Ornery and onerous as these circumstances may seem to Huskies fans, the Washington State Cougars, adrift amid the wreckage, would like to have a word. As Plaschke wrote regarding USC, the Cougs are mad at Washington for helping put them there.

Imagine, then, the ire if UW poached WSU’s well-regarded athletics director, Patrick Chun, the first Asian American AD at a Power Five school. As WSU grad and sports-broadcast legend Keith Jackson would have put it, “Whoa, Nellie!

Art Thiel
Art Thiel
Art Thiel is a longtime sports columnist in Seattle, for many years at the Seattle Post-Intelligencer, and now as founding editor at SportsPressNW.com.

5 COMMENTS

    • For most of the years after the John Wooden era, UCLA has run a deep second to USC in the LA market. As a private school, USC also benefits from not being tied to the UC system’s financial crisis. Bruins fans should be happy in the sidecar ride.

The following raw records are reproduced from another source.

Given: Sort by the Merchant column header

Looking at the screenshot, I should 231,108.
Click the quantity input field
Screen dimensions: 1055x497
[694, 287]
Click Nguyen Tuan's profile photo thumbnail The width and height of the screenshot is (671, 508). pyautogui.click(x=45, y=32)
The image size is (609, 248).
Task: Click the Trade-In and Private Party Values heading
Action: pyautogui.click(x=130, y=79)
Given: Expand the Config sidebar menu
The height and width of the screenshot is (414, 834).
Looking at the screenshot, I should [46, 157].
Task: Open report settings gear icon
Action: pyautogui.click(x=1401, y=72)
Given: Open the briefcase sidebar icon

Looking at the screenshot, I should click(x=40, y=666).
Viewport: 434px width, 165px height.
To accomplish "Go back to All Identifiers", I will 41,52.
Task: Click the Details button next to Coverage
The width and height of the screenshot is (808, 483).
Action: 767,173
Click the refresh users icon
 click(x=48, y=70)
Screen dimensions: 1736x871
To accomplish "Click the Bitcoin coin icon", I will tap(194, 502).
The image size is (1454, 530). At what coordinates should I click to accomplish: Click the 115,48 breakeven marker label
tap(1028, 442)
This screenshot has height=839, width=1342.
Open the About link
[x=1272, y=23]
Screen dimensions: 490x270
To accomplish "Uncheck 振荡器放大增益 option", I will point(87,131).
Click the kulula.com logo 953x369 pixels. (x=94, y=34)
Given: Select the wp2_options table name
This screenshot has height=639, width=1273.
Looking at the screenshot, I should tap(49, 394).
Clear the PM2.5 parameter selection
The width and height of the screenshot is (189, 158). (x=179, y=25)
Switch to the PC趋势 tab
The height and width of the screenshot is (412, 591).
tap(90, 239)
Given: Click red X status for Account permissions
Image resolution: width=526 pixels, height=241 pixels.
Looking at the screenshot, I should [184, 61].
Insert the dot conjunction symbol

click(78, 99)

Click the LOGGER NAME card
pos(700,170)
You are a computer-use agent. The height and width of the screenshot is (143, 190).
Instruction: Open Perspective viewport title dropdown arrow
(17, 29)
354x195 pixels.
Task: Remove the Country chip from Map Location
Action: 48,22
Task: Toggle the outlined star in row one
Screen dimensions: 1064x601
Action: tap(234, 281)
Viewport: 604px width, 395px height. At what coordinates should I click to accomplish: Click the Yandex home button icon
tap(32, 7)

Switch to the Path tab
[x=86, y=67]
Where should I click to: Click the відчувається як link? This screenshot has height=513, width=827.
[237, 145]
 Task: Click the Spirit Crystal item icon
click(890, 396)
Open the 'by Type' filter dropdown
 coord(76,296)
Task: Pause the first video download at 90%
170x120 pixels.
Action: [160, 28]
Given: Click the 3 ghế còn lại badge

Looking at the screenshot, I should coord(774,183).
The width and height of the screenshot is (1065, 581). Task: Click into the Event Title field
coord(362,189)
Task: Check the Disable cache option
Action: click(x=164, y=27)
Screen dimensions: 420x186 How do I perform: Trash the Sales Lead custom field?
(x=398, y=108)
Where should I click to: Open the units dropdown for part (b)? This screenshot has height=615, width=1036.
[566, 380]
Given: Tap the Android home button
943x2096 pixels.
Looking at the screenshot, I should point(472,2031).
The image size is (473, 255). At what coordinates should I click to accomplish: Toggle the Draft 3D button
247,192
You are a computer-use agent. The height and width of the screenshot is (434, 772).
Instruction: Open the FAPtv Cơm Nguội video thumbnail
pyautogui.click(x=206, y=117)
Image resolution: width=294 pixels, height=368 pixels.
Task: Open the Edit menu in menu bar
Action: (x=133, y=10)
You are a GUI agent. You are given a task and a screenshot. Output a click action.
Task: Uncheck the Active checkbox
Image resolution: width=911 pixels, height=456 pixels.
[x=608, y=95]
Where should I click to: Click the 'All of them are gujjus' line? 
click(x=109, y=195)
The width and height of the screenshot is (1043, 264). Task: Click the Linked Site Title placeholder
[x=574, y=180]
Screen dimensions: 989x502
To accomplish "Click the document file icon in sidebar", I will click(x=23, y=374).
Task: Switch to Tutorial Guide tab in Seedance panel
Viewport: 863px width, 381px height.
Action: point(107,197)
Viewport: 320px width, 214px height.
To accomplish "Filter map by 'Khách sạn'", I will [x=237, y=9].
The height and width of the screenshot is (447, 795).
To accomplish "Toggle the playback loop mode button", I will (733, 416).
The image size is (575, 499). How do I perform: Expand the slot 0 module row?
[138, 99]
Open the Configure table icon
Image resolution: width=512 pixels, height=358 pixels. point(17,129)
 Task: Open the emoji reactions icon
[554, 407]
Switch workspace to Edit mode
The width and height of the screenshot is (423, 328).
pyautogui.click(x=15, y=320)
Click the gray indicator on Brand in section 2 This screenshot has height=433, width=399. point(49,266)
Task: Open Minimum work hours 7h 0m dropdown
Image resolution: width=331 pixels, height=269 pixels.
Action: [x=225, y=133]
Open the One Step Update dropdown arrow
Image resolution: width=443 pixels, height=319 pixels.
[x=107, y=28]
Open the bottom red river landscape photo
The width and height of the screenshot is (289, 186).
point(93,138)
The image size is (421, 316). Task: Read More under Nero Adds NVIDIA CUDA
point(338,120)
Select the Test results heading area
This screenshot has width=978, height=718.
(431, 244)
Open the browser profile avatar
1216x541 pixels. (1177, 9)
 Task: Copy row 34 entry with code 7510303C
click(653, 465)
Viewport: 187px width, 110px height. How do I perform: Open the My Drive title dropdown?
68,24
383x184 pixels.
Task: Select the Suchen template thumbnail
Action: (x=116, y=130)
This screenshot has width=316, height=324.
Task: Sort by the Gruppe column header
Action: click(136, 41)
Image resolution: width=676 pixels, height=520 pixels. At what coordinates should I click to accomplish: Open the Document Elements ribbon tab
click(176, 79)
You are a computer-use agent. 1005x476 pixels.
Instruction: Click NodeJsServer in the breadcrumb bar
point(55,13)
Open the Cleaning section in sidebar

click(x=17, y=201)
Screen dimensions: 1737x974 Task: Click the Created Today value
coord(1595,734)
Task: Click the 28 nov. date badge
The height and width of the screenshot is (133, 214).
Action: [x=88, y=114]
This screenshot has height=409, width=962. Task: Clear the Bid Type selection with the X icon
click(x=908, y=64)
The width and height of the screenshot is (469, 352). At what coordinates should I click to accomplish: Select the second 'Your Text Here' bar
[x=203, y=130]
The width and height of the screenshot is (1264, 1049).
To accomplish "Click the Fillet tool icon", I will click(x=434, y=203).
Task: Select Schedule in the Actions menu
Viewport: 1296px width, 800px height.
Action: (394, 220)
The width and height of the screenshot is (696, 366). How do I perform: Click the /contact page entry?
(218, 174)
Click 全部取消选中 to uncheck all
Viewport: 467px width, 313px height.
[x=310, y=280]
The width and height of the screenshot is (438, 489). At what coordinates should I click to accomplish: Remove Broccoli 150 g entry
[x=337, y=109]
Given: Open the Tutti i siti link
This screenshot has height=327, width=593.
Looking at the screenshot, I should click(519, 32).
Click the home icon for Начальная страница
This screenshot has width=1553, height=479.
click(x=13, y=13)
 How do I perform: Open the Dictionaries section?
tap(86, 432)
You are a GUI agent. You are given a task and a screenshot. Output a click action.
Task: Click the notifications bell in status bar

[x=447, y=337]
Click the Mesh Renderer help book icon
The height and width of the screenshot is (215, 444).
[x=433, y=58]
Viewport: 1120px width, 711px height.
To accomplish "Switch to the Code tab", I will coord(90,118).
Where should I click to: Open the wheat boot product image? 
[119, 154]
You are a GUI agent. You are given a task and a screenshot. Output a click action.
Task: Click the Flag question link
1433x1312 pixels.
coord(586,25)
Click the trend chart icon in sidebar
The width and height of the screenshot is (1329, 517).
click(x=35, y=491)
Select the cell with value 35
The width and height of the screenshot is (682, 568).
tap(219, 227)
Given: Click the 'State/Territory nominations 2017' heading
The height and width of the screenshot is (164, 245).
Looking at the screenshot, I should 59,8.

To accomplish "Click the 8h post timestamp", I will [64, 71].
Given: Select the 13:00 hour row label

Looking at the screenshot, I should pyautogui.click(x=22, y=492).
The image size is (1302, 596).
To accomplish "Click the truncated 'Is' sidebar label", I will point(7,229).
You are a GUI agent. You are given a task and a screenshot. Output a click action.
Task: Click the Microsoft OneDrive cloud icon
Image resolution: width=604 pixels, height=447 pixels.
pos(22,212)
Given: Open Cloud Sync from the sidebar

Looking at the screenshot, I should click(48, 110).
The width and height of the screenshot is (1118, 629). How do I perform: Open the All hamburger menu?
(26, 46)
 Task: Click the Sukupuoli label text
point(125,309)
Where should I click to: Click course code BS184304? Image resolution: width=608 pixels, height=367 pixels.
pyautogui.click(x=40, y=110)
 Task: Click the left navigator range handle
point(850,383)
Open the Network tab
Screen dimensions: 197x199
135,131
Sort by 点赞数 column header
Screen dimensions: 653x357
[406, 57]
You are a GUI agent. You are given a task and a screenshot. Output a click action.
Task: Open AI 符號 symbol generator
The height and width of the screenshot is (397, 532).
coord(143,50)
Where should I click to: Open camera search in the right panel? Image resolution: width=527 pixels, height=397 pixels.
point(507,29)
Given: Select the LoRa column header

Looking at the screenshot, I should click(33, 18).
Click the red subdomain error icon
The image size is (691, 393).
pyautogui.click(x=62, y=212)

  1. It’ll be interesting to see what UW is looking for in their next AD. Someone local? Someone who will be a career Husky? Someone familiar with BIG12 athletics? A former Dawg? I’m sure UW is getting tired of various employees using them as a stepping stone to bigger things and wants someone who can put their athletic program as a whole on par with programs like Stanford’s or Texas. They seem to always fall short.

    • UW doesn’t have the luxury of being tired. They need a media savvy executive who understands how a single university can best navigate the industry-wide corruptions that stain the best schools.

      • The PAC-12 needed that in a commissioner. I suppose Kliavkoff had his hands tied but it can’t be denied that the conference has all but died on his watch.